Iga Świątek nie „sprzeda się” w USA? Potrzebna jest rewolucja
Amerykańska telewizja cierpi na brak oglądalności nawet najlepszych turniejów tenisowych. Fani tego sportu odczuwają pustkę po wieloletnich sukcesach Sereny Williams. Przyciągają ich trofea i nawet najsympatyczniejsze zawodniczki z topu nie są w stanie ich przekonać do regularnego śledzenia turniejów. Widać to po oglądalności i zainteresowaniu. Zobaczcie liczby!
Amerykanki lepiej oglądają się od Świątek
Turniej WTA w Miami, według oficjalnych statystyk oglądalności, przyciągnął średnio przed telewizory 325 tys. widzów. To zaledwie 0,17 proc. osób, które chętnie śledzą sport w mediach. Co więcej, mogła ich zachęcić gra Danielle Collins w finale z Jeleną Rybakiną.
To nie pomogło, choć Collins i tak lepiej oglądała się od Igi Świątek, którą dwa tygodnie wcześniej w Indian Wells oglądało zaledwie 249 tys. widzów.
„Tenis to armia graczy, a nie armia widzów”
Rich Neher, CEO firmy Conga Sports, sieci kortów tenisowych w Los Angeles i okolicach, już dawno porusza największy problem tenisa ogółem w Stanach Zjednoczonych. Co zrobić, aby 0,17 proc. udziałów w medialnym rynku sportowym powiększyło się?
– W USA sprzedajmy sport jako hobby „na całe życie”. Zachęcamy ludzi do gry aż do 90. roku życia. Miliony zagorzałych fanów tenisa woli samodzielnie wyjść na kort i przeżywać indywidualnie emocje z tym sportem. Nie są więc związani z zawodnikami, więc nie chcą oglądać turniejów tenisowych. Tworzymy armię graczy, a nie armię widzów – pisze w swojej publikacji na Linkedinie.

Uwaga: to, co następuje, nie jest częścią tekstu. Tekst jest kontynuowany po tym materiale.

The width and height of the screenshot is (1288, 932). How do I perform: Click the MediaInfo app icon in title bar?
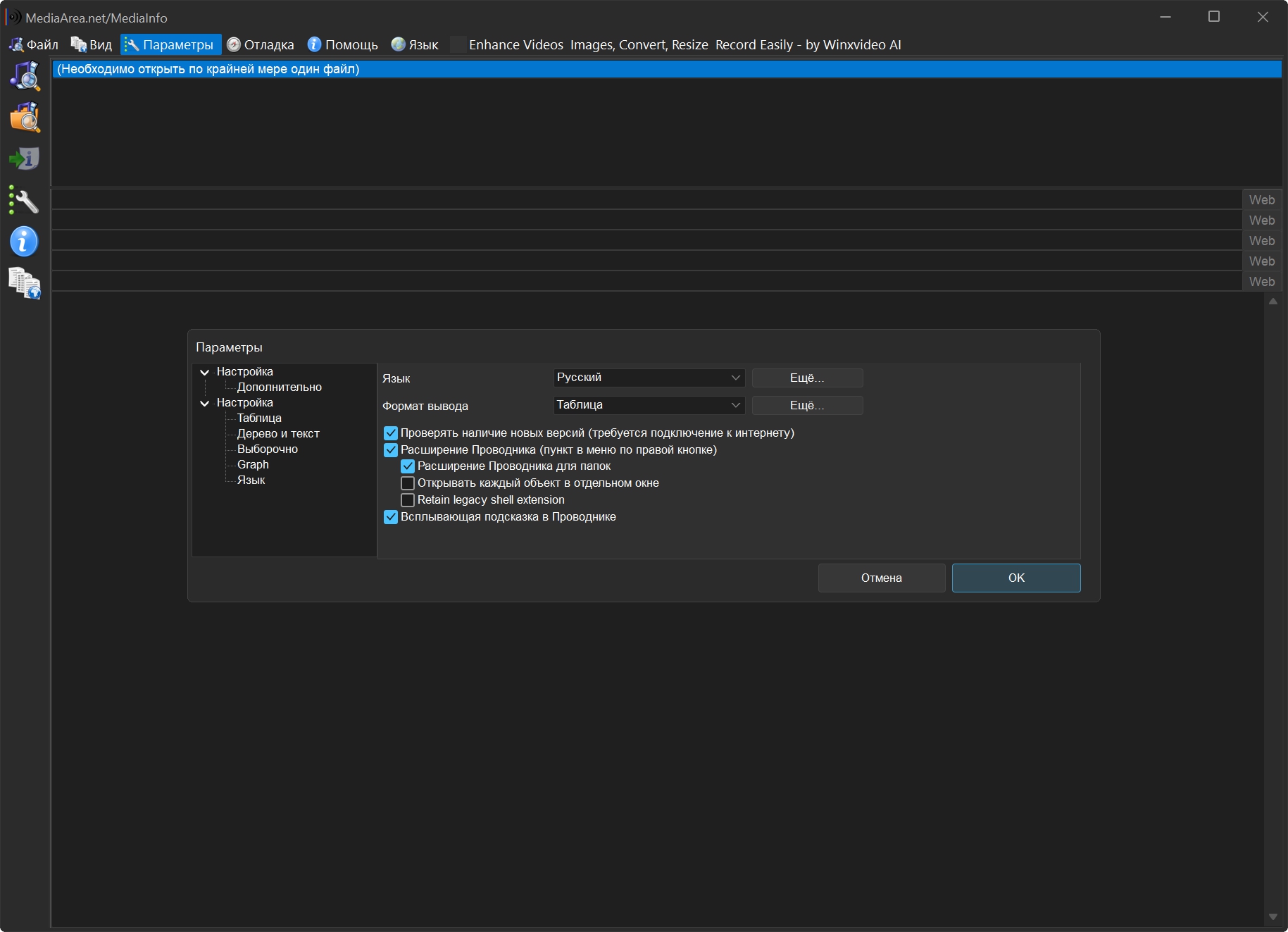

To model zupełnie odwrotny od futbolu amerykańskiego, piłki nożnej czy koszykówki, w których jest:
- większa bariera wiekowa (efektywne granie kończy się najpóźniej po 60. roku życia)
- więcej zainteresowanych osób na raz potrzebnych do rozegrania meczu
Jak można to naprawić?
Neher proponuje m.in.:
- znalezienie sposobu na stworzenie emocjonalnych połączeń między fanami a graczami podobnie jak w przypadku fanów i ich uczelni albo ich drużyn z rodzinnego miasta.
- sprawienie, by tenis był bardziej ekscytujący do oglądania. Niekoniecznie oznacza to zmiany w zasadach, ale dodanie elementów widowiskowych do wydarzeń, które świetnie wyglądają na ekranach TV.
- włączenie klubów tenisowych i ich członków w promocję wydarzeń tenisowych.
- stworzenie międzynarodowej bazy szczegółowych statystyk, które można udostępnić i omawiać w telewizyjnych studiach. Tu padają porównania do futbolu amerykańskiego i piłki nożnej. Dziś wiemy o zawodnikach wszystko. W telewizji na żywo śledzimy ich dystans, poziom zmęczenia czy szersze statystyki oprócz punktów i nieudanych zagrań. Być może platforma do konkretów finansowych byłaby tu czymś elektryzującym?
Poziom zainteresowania sportem w USA wg Statista:
- 74.5 proc. – Futbol amerykański (najczęściej oglądany sport),
- 56.6 proc. – Koszykówka (najczęściej uprawiany sport),
- 50.5 proc. – Baseball (popularność nieco spadła w ostatnim czasie),
- 23.4 proc. – Boks (USA nadal jest centrum zawodowego boksu),
- 22.1 proc. – Hokej na lodzie (bardziej popularny na północy kraju)
- 21.6 proc. – Piłka nożna (dopiero zaczyna zyskiwać na popularności),
- 19.7 proc. – Golf (co najmniej 10 proc. populacji twierdzi, że gra w golfa. To ponad 30 milionów osób w USA),
- 16.7 proc. – WWE (głównie rozrywka aniżeli sport),
- 15.5 proc. – Tenis (jeden z niewielu sportów w USA, które nie są zdominowane przez mężczyzn),
- 14.6 proc. – Sporty motorowe (wyścigi NASCAR, a nie Formuła 1, są tu bardziej popularne).